Consigne
Restitue mot pour mot la partie du texte sur Maeterlinck qui va de « C’est au demeurant, le » à « elle assure l’unité. », les deux inclus.

Texte source
===============
C’est au demeurant, le penseur qui survivra seul - pendant un demi-siècle ! - au poète ; et c’est à l’œuvre du penseur, encore, que va être attribué le prix Nobel (1911). Si l’on peut relire encore les plus modestes de ses études, celles, par exemple, sur La Vie des fourmis, ou La Vie des abeilles (qui contient ce morceau d’anthologie : le vol nuptial), que reste-t-il, par contre, de ces louables essais de « vulgarisation métaphysique » : La Sagesse et la destinée, Le Grand Secret, Avant le grand silence? Nous croyons, quant à nous, qu’il en restera tout au moins l’idée de départ, énoncée dans Le Trésor des humbles à l’époque des poèmes et des premières pièces de théâtre (1896) ; or, cette idée, outre qu’elle était très neuve à l’époque, nous apporte l’explication de l’œuvre tout entière, poétique et dramatique, dont elle assure l’unité.
Le monde actuel, réel, fondé sur la pensée logique, et sur l’action pratique - c’est-à-dire, en un mot sur le « relatif » - ne parvient pas à étancher la soif d’absolu et d’inintelligible qui est au cœur du plus sec et du plus dur d’entre les hommes. Il y a là une véritable revendication de l’âme humaine, frustrée dans ses « droits ». Le Trésor des humbles, c’est donc, selon Maeterlinck, le droit d’accès au mystère, à l’infini ; c’est le droit de sortir du monde des réalités évidentes.
Un des thèmes secondaires de cet essai magistral est la célébration du silence : il faut cultiver en soi, entretenir et savourer (dans les rapports avec l’être aimé, en particulier) la « qualité » du silence ; lui conférer tant de densité, de sens, et de richesse, que le dialogue véritable ne se fonde plus, à la limite, que sur lui ; car les êtres médiocres - et les dialogues médiocres entre deux êtres - ne sont pas dignes du silence. Sur ce dernier point, également, nous détenons peut-être une clé de l’œuvre poétique de Maeterlinck, dans son ensemble.
En effet, considérons à présent les tragédies. « Féerie », dit-il, ou encore « conte », « pièce pour marionnettes ». Mais ces sous-titres ne doivent pas nous abuser : ce sont des tragédies (et même les plus « humbles » en apparence comme Intérieur, 1895) ; toutes, en effet, mais à l’exception, cependant, de Monna Vanna, 1902, incompréhensible concession du poète au genre, alors en vogue, du drame « historique ».
===============
Données fournies
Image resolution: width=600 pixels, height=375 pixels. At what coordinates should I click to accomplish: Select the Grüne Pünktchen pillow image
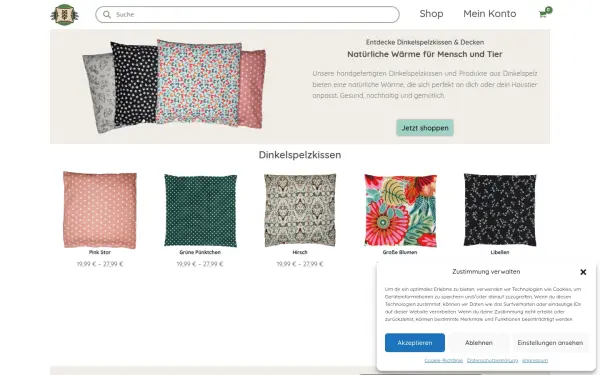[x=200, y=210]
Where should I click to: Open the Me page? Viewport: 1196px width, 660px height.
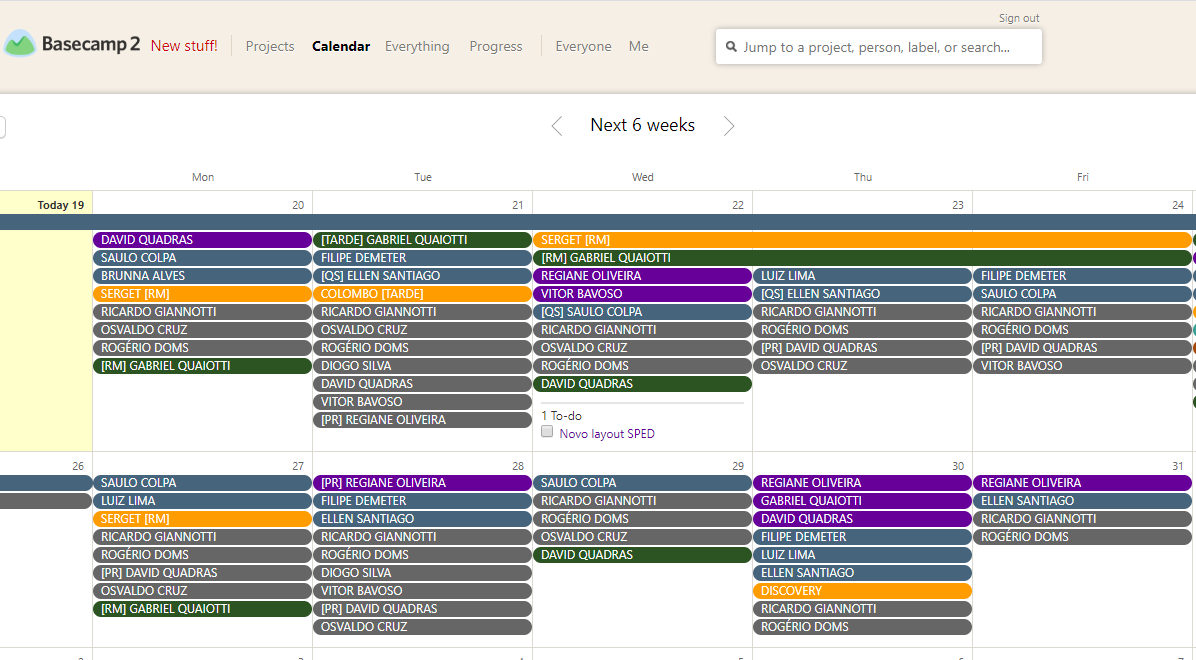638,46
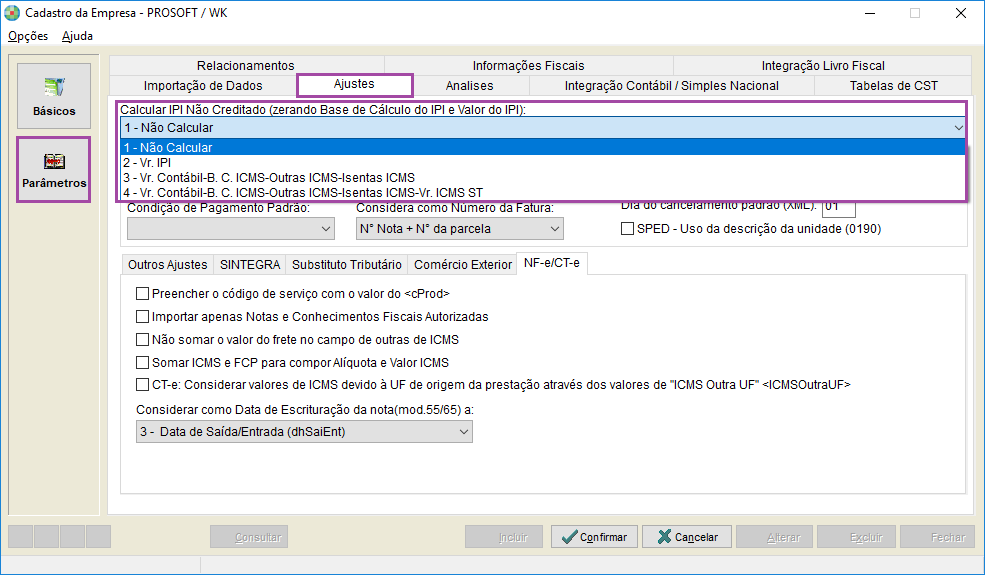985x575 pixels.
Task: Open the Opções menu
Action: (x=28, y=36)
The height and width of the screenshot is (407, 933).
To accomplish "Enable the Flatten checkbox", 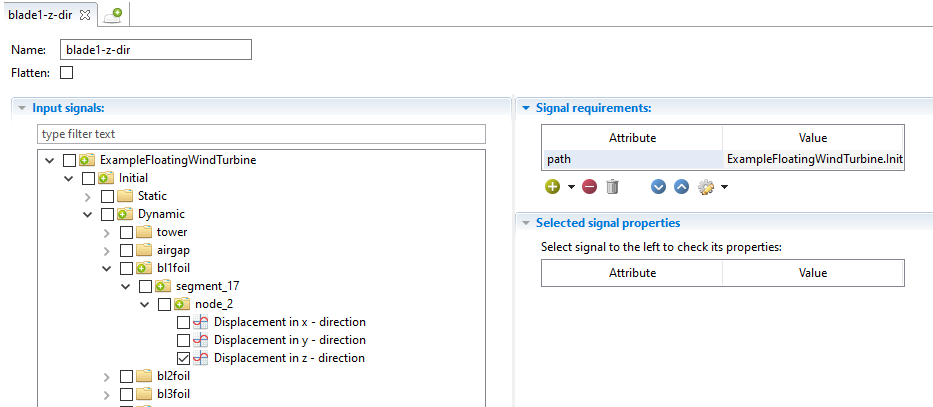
===============
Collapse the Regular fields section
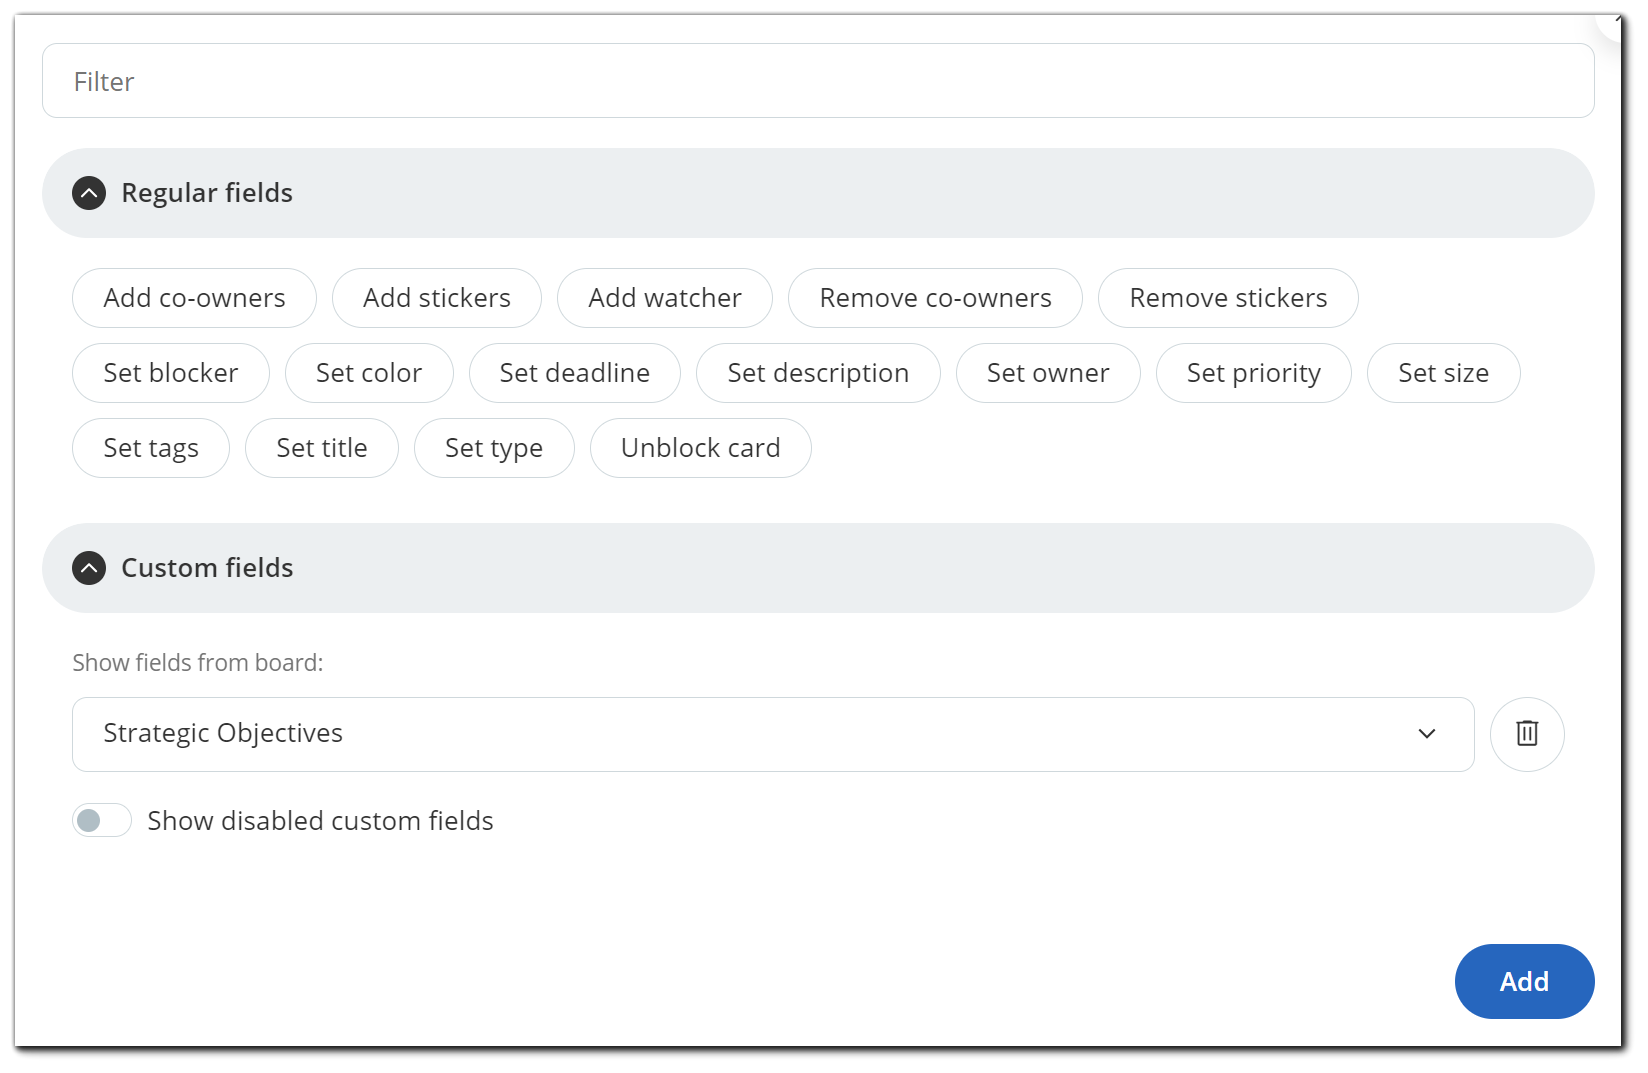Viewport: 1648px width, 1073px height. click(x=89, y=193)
===============
Exercice terminé
C’est au demeurant, le penseur qui survivra seul - pendant un demi-siècle ! - au poète ; et c’est à l’œuvre du penseur, encore, que va être attribué le prix Nobel (1911). Si l’on peut relire encore les plus modestes de ses études, celles, par exemple, sur La Vie des fourmis, ou La Vie des abeilles (qui contient ce morceau d’anthologie : le vol nuptial), que reste-t-il, par contre, de ces louables essais de « vulgarisation métaphysique » : La Sagesse et la destinée, Le Grand Secret, Avant le grand silence? Nous croyons, quant à nous, qu’il en restera tout au moins l’idée de départ, énoncée dans Le Trésor des humbles à l’époque des poèmes et des premières pièces de théâtre (1896) ; or, cette idée, outre qu’elle était très neuve à l’époque, nous apporte l’explication de l’œuvre tout entière, poétique et dramatique, dont elle assure l’unité.